In a much tighter competition, Beers edged Dorran by just about 1.5% in Pendleton and communities on the east side of the county, with 2,908 votes to Dorran’s 2,744.
Precinct data shows that Beers’ advantage mostly showed through in Milton-Freewater, where she lives now, and Pilot Rock, where she grew up. Beers finished with about 31.5% of the vote in Milton-Freewater compared with about 23% for Dorran, while she got 40.5% of the vote in Pilot Rock to Dorran’s 24%.
Voters were mostly split between the two candidates in Pendleton, which cast the most ballots of any single city in the county and where Dorran ultimately won with 30% of the vote to 27% for Beers. The city’s individual precincts were closely contested, with Dorran winning six and Beers four. The difference, ultimately, amounted to less than 150 votes between the two candidates.
“We need to get on the streets of Pendleton and answer the questions door to door and face to face,” Dorran said. “The follow-ups that we have had from folks are, ‘Hey, we just don’t know you, Dan.’”
Dorran plans to approach these key areas with in-person events like town halls beginning in Hermiston sometime in July, he said, and will also be holding events throughout the summer in Helix, Pendleton, Pilot Rock and Milton-Freewater.
Otherwise, he’s primarily been planning out the logistics for the next stretch of the campaign and said he’s continuing to educate and familiarize himself with the county and its communities by attending public meetings throughout the area.
Beers, on the other hand, has been active by speaking at the “Hermiston Freedom Rally” at the end of May and said she’s working with those organizers to plan an event to support law enforcement in response to the Black Lives Matter protest movement.

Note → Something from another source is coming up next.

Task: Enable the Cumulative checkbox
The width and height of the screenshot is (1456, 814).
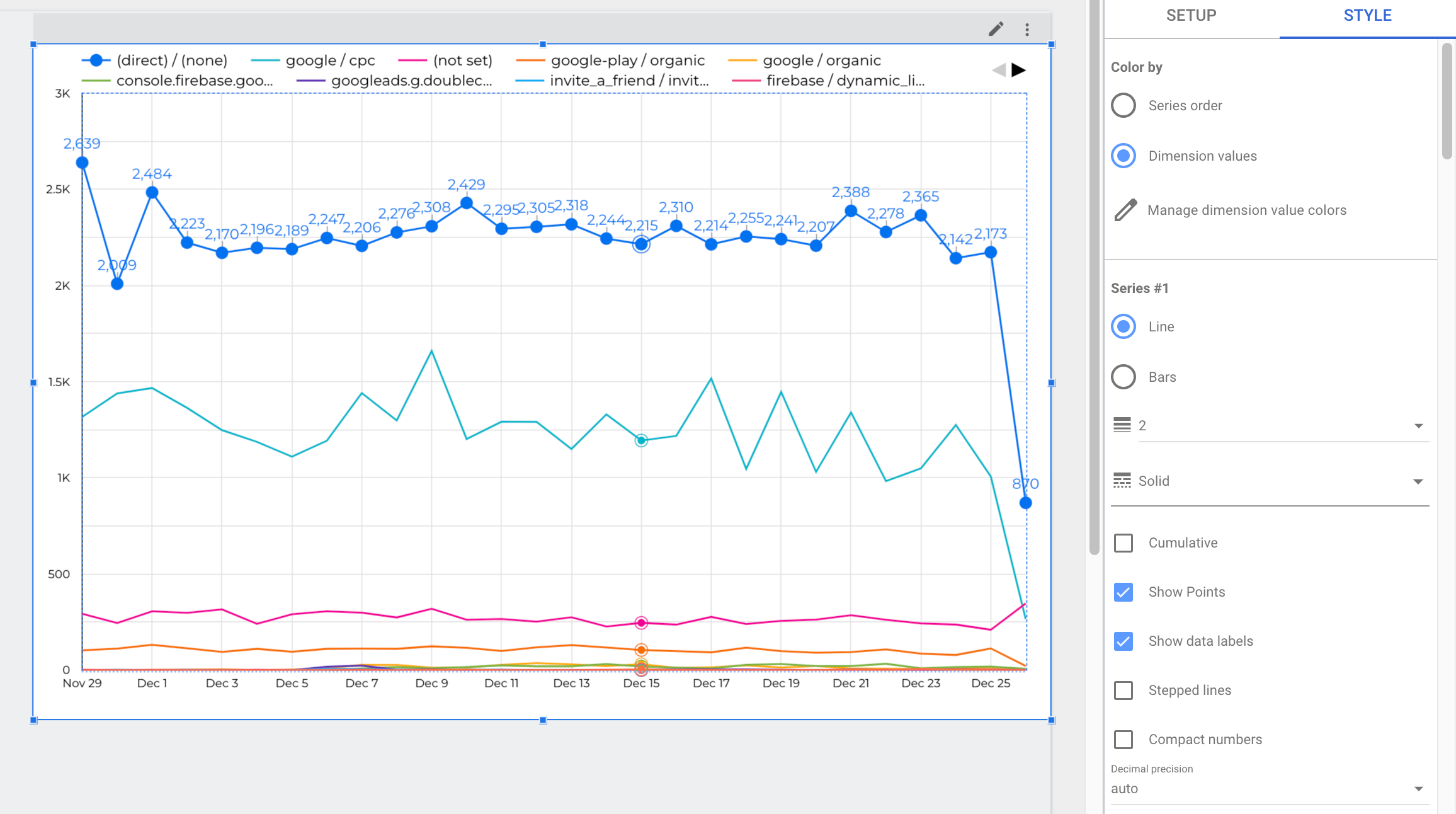Action: [1123, 542]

She’s also held signature-signing events for the latest initiative to recall Gov. Kate Brown and said she’s hoping to hold more in-person events and go knocking door to door to meet voters.
Roughly 1,500 votes and 10% of the total ballots cast separated Dorran and Beers in the primary. But with the field whittled down to two, which leaves the nearly 7,000 votes cast between the three other primary candidates up for grabs, and the voter turnout expected to balloon thanks to the presidential election, both are gearing up for a competitive race through the summer and into fall.